Fig. 7. Pancreas-wide GLUT2 downregulation following STZ-induced hyperglycemia is partially recovered by islet transplantation into the ACE.

a Blood glucose levels were measured during a period of 28 days after SHD-STZ (150 mg/kg) or vehicle injection. Four days after STZ administration, hyperglycemic mice were either syngeneically transplanted with ~100–150 islets into the ACE to restore normoglycemia (SHD-STZ + Tx), or left untransplanted (SHD-STZ). n (animals) = 13 for control, n = 15 for SHD-STZ, and n = 8 for SHD-STZ + Tx. Pancreata were harvested 28 days post-STZ administration for ex vivo OPT imaging or islet isolation. Gray shading represents normoglycemic levels, as defined by blood glucose concentration ≤ 12 mmol/L. b Analysis of GLUT2 expression in pancreatic islets reveals a partial recovery of GLUT2 expression in transplanted mice.

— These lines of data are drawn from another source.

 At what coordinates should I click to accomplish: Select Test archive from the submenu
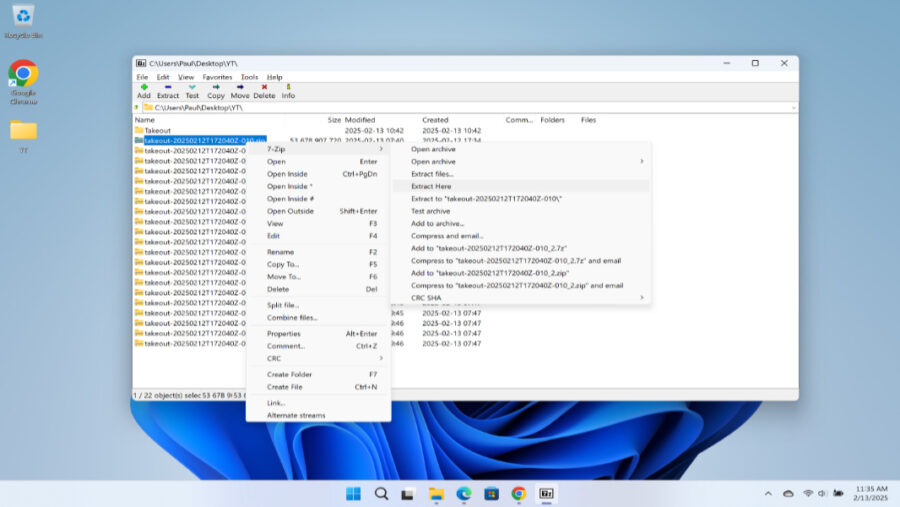tap(431, 211)
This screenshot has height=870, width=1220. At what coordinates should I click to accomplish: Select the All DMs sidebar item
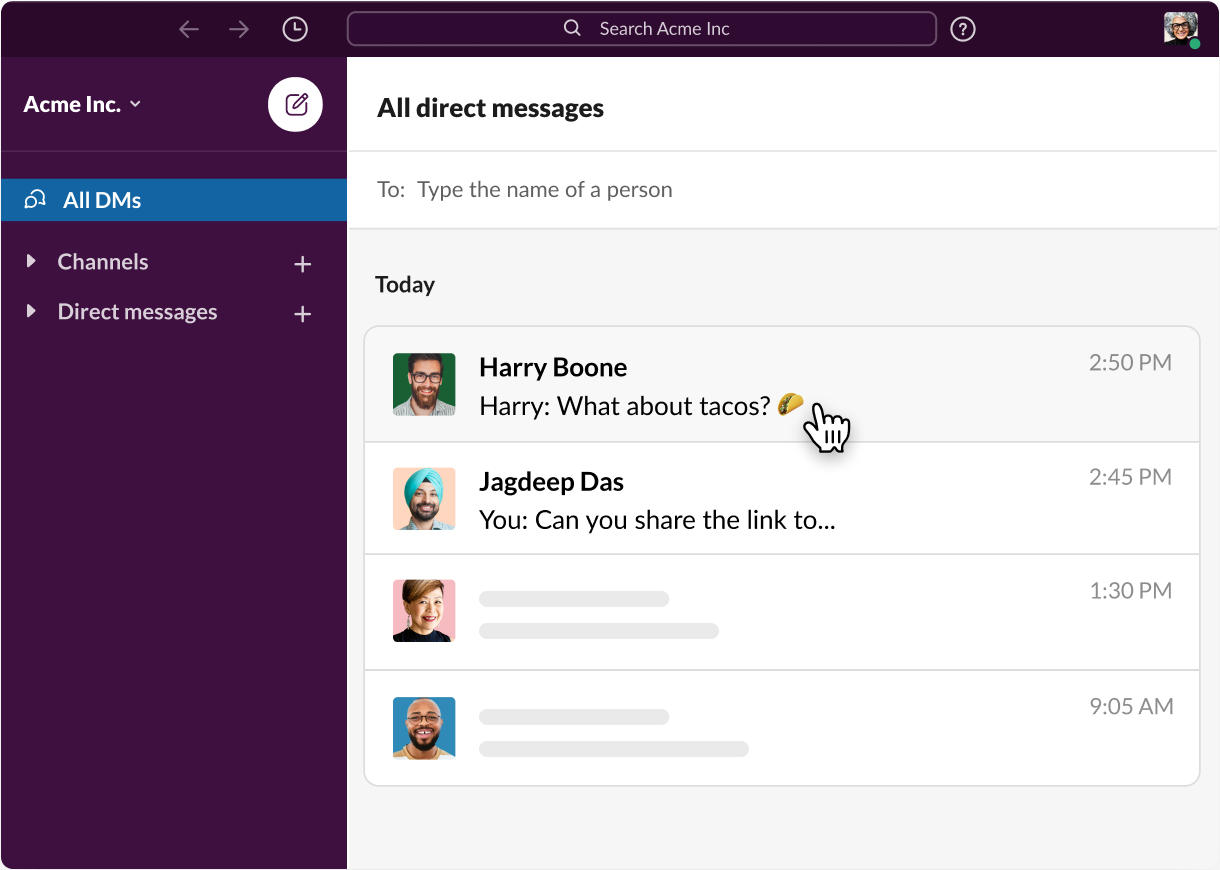pos(101,199)
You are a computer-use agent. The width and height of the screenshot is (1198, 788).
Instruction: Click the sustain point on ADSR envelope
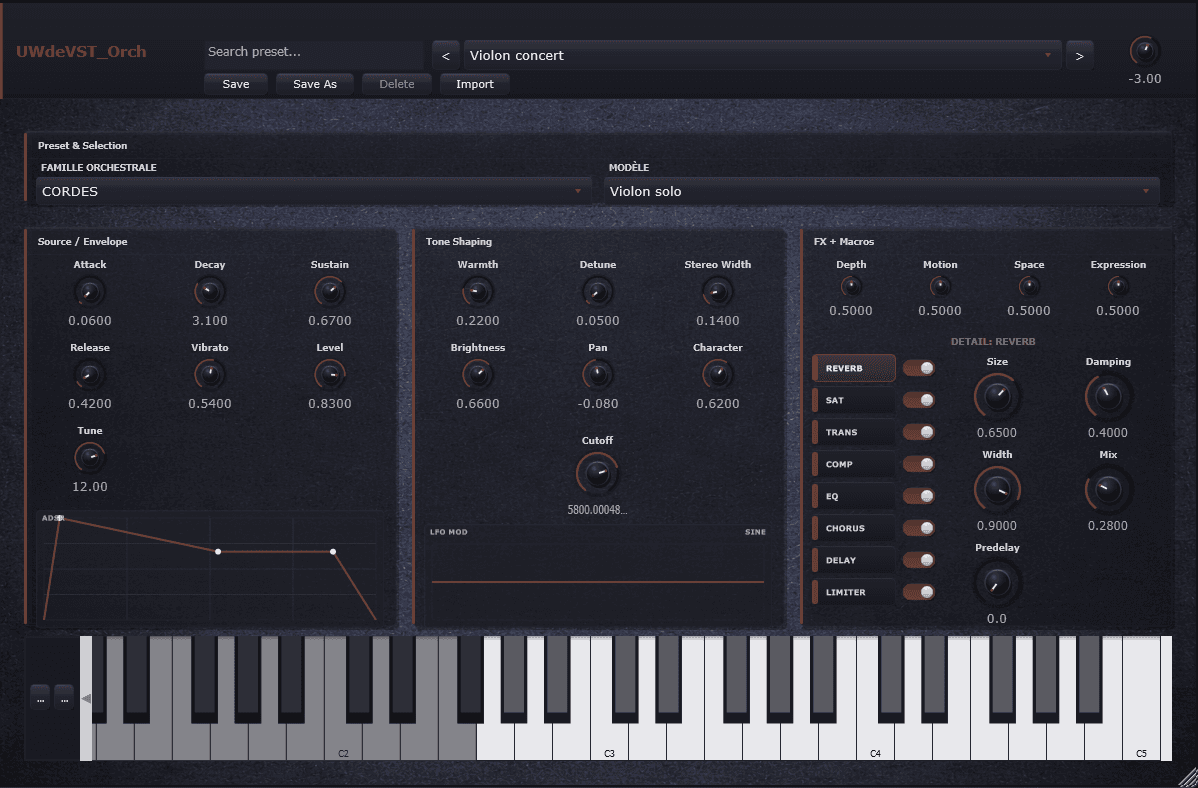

Representative OPT renderings show pancreatic splenic lobes labeled for insulin (red), glucose transporter GLUT2 (blue), and overlay images (co-staining indicated by yellow color) in vehicle treated controls (n = 7), SHD-STZ (n = 8), and SHD-STZ + Tx (n = 4). c Quantitative assessment of the number of co-localizing voxels based on insulin and GLUT2 in control, SHD-STZ and SHD-STZ + Tx pancreata respectively. d Whole islet insulin content from isolated islets, normalized to DNA content. e Relative expression of genes associated to β-cell function, maturity and dedifferentiation determined by qRT-PCR on cDNA from isolated islets. d, e n = 5, 6, and 4 mice for vehicle control, SHD-STZ, SHD-STZ + Tx, respectively. Error bars represent SEM (a, c) or SD (d, e). *, **, ***, and ****represent P ≤ 0.05, ≤0.01, ≤0.001, and ≤0.0001 respectively.